## [DATASET]
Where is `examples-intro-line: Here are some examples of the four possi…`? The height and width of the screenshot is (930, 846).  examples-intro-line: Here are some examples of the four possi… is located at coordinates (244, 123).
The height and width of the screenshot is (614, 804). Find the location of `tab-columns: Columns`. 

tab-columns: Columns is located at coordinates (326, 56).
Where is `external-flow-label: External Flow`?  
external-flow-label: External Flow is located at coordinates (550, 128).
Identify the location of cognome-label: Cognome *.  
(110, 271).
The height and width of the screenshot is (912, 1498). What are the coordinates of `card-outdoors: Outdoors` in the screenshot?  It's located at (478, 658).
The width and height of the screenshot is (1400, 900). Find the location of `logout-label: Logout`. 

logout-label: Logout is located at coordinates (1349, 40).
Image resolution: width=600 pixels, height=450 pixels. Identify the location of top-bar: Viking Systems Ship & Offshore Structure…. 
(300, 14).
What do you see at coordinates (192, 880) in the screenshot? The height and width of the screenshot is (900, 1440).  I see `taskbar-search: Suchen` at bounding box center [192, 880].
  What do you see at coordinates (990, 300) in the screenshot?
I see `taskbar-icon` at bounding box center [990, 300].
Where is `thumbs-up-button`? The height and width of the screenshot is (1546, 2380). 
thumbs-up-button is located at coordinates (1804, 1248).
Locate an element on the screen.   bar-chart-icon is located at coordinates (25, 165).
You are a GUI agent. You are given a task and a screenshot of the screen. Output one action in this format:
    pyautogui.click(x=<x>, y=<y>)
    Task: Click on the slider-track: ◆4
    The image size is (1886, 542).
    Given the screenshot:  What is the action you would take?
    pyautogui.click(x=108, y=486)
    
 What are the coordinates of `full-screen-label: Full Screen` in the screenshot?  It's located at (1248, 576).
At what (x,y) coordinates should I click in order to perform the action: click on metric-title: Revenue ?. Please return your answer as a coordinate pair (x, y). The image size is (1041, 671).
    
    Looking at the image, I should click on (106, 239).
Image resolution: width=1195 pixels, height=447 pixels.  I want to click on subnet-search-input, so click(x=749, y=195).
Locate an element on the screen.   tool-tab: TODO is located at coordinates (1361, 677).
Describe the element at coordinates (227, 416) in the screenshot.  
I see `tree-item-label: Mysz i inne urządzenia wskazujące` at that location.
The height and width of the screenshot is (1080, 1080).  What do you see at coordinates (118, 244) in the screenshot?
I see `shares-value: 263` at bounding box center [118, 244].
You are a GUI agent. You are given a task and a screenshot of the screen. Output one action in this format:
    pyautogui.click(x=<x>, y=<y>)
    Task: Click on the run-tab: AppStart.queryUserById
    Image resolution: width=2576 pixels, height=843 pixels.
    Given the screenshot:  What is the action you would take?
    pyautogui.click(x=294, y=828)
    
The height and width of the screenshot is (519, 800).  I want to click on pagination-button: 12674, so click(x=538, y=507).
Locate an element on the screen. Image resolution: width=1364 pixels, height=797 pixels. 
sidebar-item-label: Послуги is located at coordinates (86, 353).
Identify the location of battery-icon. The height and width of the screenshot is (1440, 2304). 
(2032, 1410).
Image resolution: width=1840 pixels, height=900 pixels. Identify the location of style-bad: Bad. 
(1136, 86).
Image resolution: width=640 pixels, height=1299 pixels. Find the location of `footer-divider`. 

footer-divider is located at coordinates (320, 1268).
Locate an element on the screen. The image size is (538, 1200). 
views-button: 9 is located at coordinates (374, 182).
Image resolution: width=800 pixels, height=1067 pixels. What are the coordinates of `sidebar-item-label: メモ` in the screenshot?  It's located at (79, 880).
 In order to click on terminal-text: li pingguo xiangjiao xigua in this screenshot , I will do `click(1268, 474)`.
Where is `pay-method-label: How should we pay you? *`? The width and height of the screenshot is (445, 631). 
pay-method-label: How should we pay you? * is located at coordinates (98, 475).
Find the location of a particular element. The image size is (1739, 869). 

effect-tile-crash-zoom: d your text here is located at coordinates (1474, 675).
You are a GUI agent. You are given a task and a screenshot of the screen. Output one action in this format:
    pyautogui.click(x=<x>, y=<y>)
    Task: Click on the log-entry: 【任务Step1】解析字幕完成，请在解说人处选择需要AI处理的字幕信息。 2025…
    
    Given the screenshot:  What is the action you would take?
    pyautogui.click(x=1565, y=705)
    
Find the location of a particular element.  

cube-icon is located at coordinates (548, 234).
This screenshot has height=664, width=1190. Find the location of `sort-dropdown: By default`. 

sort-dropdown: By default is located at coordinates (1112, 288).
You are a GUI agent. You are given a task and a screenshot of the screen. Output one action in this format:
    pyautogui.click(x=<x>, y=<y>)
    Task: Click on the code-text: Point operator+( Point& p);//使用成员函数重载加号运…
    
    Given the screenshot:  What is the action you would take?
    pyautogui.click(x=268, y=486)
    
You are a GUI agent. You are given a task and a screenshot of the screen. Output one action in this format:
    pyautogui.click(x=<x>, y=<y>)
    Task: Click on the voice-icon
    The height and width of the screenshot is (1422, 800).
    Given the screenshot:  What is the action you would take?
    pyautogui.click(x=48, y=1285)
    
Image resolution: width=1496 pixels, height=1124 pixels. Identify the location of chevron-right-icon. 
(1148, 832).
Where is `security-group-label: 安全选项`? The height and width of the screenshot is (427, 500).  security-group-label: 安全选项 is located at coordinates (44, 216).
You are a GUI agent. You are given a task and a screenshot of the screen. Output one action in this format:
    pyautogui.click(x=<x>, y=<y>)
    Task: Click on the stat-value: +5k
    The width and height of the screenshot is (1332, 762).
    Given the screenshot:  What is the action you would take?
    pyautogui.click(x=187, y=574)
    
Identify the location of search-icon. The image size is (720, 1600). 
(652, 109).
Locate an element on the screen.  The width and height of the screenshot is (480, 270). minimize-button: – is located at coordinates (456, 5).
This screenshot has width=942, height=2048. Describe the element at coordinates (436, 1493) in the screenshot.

## [WRITTEN TASK]
Please copy every line of the items above, starting at the line that contains "Locate an element on the screen. The" and going down to the line that contains "sort-dropdown: By default is", with both of those lines included.

## [ANSWER]
Locate an element on the screen. The image size is (538, 1200). 
views-button: 9 is located at coordinates (374, 182).
Image resolution: width=800 pixels, height=1067 pixels. What are the coordinates of `sidebar-item-label: メモ` in the screenshot?  It's located at (79, 880).
 In order to click on terminal-text: li pingguo xiangjiao xigua in this screenshot , I will do `click(1268, 474)`.
Where is `pay-method-label: How should we pay you? *`? The width and height of the screenshot is (445, 631). 
pay-method-label: How should we pay you? * is located at coordinates (98, 475).
Find the location of a particular element. The image size is (1739, 869). 

effect-tile-crash-zoom: d your text here is located at coordinates (1474, 675).
You are a GUI agent. You are given a task and a screenshot of the screen. Output one action in this format:
    pyautogui.click(x=<x>, y=<y>)
    Task: Click on the log-entry: 【任务Step1】解析字幕完成，请在解说人处选择需要AI处理的字幕信息。 2025…
    
    Given the screenshot:  What is the action you would take?
    pyautogui.click(x=1565, y=705)
    
Find the location of a particular element.  

cube-icon is located at coordinates (548, 234).
This screenshot has height=664, width=1190. Find the location of `sort-dropdown: By default`. 

sort-dropdown: By default is located at coordinates (1112, 288).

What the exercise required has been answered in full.